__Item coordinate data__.
######

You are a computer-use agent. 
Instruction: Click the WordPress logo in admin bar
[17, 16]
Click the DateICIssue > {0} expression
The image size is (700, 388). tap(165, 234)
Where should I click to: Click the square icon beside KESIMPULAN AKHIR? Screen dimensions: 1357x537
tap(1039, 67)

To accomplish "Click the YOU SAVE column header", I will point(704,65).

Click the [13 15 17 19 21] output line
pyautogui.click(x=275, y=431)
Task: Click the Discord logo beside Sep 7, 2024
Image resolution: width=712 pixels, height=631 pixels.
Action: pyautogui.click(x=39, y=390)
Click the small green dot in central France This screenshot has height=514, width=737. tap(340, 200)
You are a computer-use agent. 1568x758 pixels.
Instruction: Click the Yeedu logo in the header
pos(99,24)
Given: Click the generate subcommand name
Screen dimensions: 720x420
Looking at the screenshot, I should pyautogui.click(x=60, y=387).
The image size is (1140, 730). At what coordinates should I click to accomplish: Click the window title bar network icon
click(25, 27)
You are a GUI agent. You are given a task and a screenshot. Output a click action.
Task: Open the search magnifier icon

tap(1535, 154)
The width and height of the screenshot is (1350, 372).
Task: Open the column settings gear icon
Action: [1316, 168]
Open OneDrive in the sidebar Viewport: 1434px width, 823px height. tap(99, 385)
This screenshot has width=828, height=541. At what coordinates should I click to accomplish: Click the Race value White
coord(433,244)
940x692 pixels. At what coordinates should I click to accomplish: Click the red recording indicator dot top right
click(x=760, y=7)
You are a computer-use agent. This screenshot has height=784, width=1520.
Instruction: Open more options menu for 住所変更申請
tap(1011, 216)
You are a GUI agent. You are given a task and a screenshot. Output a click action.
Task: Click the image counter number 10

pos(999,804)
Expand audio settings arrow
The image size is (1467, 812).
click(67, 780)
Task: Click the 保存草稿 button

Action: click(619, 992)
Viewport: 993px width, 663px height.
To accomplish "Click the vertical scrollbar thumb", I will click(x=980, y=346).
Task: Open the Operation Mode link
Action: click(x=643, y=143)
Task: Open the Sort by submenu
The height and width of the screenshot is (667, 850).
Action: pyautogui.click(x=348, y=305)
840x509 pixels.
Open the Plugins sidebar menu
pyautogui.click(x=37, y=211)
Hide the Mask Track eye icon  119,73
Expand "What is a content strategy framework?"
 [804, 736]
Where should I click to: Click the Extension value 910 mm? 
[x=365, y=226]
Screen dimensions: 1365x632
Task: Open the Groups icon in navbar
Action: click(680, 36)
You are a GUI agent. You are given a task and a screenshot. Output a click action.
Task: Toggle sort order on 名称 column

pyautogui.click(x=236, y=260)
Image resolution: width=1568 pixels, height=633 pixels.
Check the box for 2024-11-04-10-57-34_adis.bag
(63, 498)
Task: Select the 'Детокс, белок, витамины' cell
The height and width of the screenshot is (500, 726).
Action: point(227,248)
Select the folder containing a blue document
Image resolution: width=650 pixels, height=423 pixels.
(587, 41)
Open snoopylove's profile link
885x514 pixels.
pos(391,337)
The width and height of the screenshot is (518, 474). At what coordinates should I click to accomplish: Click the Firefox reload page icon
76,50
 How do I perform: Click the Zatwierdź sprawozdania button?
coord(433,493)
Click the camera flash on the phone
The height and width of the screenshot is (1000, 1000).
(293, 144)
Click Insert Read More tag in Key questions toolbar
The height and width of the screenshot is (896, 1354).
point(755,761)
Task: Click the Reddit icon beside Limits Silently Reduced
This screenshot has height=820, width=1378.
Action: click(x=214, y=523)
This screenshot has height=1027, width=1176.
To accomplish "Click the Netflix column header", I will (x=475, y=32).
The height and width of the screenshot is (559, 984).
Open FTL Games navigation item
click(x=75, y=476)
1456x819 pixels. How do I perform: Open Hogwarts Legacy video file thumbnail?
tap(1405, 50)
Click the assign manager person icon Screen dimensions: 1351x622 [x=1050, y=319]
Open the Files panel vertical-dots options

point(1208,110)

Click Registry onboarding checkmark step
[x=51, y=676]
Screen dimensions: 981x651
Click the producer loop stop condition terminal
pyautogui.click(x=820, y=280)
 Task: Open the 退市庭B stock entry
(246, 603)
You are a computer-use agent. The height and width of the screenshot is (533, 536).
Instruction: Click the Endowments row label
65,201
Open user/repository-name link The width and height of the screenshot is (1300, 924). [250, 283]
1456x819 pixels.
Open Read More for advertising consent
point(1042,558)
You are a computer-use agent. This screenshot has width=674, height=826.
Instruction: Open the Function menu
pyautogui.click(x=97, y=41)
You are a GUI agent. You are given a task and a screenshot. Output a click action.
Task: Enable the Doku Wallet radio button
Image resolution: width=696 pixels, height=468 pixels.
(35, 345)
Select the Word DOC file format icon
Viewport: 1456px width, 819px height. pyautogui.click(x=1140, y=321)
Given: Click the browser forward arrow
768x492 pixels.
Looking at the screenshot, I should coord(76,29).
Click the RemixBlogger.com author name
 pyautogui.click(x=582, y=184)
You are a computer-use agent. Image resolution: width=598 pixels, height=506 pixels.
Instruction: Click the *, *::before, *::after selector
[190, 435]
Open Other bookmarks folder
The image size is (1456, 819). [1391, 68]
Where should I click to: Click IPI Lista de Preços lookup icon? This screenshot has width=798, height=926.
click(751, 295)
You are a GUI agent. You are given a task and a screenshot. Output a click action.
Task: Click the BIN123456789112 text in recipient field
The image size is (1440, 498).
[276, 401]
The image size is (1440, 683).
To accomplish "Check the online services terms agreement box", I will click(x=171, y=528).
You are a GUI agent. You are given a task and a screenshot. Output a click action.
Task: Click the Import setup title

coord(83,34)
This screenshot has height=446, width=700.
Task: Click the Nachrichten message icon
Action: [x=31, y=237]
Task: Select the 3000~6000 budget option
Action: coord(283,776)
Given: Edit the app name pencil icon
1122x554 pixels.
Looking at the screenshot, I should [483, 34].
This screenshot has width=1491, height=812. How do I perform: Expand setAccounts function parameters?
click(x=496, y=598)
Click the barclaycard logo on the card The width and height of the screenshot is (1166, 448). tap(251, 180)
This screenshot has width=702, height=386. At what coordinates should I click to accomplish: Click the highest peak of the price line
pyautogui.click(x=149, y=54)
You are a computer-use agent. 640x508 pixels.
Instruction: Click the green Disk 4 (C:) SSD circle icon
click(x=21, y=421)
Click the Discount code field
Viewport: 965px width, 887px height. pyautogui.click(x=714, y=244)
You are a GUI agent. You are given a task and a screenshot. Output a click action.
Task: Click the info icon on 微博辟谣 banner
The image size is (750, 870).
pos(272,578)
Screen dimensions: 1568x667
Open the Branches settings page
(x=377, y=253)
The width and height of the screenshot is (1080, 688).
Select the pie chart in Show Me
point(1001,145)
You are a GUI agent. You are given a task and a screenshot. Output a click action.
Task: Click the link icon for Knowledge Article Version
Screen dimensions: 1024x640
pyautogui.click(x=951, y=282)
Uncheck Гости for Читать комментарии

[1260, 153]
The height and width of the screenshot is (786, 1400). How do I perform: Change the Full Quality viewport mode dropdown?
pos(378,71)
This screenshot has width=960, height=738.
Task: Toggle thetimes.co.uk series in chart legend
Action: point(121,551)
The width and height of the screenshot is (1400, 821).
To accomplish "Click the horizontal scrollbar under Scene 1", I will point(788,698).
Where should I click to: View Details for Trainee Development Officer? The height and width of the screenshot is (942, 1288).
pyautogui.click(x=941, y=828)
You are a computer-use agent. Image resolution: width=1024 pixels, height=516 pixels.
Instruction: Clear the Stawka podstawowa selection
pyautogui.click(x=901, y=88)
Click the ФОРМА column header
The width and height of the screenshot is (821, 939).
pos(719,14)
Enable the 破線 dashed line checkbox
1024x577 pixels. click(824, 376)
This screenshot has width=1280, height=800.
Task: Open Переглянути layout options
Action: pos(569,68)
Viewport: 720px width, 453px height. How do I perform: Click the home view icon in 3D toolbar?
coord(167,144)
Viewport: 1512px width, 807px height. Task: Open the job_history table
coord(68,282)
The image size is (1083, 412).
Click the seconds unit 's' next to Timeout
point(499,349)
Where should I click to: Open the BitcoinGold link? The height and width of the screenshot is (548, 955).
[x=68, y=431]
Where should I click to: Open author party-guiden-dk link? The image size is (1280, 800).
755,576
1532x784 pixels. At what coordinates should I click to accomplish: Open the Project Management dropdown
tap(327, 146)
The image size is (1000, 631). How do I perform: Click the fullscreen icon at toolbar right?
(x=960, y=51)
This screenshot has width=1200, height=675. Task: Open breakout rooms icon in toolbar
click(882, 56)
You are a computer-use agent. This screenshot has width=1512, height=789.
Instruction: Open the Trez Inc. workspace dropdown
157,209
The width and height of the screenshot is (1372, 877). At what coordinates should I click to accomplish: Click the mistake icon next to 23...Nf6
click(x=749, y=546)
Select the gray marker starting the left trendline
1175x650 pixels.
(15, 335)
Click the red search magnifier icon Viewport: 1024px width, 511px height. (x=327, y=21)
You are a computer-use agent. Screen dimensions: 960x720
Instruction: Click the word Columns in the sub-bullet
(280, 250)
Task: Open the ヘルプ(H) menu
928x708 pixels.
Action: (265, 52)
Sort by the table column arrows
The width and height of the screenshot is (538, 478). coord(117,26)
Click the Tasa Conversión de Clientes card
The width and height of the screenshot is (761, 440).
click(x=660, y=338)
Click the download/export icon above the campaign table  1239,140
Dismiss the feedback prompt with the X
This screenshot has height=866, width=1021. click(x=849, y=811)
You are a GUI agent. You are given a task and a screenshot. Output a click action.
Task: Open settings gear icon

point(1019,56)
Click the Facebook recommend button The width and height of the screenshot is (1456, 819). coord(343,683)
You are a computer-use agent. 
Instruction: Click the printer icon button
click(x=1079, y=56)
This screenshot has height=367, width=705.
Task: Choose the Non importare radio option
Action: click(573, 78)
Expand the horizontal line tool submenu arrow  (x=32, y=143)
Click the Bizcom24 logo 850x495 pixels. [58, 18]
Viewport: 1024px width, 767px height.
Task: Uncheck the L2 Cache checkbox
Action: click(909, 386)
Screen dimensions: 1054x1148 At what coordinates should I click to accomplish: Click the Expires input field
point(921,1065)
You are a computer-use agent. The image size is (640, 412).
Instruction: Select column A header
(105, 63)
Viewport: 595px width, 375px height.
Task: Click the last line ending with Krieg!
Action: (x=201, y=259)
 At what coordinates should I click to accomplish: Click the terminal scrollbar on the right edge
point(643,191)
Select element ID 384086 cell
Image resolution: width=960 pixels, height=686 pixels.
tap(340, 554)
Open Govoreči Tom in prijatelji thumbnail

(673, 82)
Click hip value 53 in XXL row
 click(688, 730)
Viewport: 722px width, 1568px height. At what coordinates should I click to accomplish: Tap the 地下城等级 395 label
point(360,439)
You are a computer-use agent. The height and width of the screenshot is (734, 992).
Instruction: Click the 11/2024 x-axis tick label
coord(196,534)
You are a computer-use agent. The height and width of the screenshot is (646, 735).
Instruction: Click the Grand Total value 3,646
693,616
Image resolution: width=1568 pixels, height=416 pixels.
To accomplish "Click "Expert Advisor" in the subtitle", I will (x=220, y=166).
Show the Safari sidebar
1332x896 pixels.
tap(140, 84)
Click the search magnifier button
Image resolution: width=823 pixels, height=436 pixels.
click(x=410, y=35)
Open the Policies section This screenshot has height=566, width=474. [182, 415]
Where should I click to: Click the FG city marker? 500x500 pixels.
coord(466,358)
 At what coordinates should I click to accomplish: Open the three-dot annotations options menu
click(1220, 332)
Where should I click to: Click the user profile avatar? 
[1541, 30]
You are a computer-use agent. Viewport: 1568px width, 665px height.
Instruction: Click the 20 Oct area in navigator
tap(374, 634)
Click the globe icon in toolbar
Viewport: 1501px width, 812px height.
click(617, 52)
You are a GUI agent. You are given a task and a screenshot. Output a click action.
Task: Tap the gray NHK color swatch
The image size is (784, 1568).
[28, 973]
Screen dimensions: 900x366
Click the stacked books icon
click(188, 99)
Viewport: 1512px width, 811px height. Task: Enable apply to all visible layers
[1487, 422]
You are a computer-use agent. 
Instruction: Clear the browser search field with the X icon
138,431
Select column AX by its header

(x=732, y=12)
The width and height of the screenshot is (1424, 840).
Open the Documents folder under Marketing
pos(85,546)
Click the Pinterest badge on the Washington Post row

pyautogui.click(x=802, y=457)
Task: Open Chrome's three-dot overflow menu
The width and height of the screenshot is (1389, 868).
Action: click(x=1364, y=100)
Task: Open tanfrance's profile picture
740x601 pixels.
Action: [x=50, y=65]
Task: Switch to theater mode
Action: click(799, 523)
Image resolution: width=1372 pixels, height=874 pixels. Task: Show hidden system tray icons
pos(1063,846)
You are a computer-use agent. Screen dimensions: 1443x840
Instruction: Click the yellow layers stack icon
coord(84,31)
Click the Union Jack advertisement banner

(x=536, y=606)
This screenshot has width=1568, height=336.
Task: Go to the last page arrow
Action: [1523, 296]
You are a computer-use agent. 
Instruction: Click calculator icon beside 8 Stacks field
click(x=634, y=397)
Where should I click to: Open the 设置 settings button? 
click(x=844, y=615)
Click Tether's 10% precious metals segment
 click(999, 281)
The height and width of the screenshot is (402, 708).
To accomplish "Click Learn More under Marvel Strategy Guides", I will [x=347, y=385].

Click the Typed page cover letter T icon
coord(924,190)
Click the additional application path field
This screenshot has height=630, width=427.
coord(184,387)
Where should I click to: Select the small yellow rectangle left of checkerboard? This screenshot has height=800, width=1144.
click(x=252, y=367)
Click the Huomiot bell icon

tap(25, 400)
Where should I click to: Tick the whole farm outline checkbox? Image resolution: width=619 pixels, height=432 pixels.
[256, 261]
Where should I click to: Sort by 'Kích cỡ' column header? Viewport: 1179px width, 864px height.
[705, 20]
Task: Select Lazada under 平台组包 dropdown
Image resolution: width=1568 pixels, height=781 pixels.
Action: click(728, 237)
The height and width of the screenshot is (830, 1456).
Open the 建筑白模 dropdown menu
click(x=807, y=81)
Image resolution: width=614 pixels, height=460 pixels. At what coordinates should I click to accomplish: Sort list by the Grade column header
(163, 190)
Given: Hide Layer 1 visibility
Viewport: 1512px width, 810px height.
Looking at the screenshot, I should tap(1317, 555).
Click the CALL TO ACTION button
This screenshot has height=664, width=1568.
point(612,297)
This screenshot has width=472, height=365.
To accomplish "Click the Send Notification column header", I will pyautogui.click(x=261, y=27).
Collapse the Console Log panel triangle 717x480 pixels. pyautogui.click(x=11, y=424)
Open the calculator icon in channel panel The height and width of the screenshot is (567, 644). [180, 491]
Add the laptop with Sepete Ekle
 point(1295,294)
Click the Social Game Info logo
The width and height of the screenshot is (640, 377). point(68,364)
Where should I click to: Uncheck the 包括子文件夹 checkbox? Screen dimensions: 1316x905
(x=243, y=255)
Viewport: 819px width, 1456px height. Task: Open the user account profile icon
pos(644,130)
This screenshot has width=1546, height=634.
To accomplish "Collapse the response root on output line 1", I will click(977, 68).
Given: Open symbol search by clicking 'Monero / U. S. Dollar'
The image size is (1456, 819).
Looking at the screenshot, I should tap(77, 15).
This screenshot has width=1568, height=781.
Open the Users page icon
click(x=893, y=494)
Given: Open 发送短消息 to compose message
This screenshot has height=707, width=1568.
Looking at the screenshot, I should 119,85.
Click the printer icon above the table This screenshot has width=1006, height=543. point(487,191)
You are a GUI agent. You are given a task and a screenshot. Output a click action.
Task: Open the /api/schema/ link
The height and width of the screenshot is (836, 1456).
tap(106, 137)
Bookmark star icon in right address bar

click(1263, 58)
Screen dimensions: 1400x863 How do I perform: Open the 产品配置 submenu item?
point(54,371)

######

__Exercise requirements__.
Can you render the lines from the line containing "Task: Click the Reddit" through the line containing "click(x=75, y=476)" as a Markdown table with the columns Row and Line, numbering each row and leaving out any blank lines?

__Response below__.
| Row | Line |
|---|---|
| 1 | Task: Click the Reddit icon beside Limits Silently Reduced |
| 2 | This screenshot has height=820, width=1378. |
| 3 | Action: click(x=214, y=523) |
| 4 | This screenshot has height=1027, width=1176. |
| 5 | To accomplish "Click the Netflix column header", I will (x=475, y=32). |
| 6 | The height and width of the screenshot is (559, 984). |
| 7 | Open FTL Games navigation item |
| 8 | click(x=75, y=476) |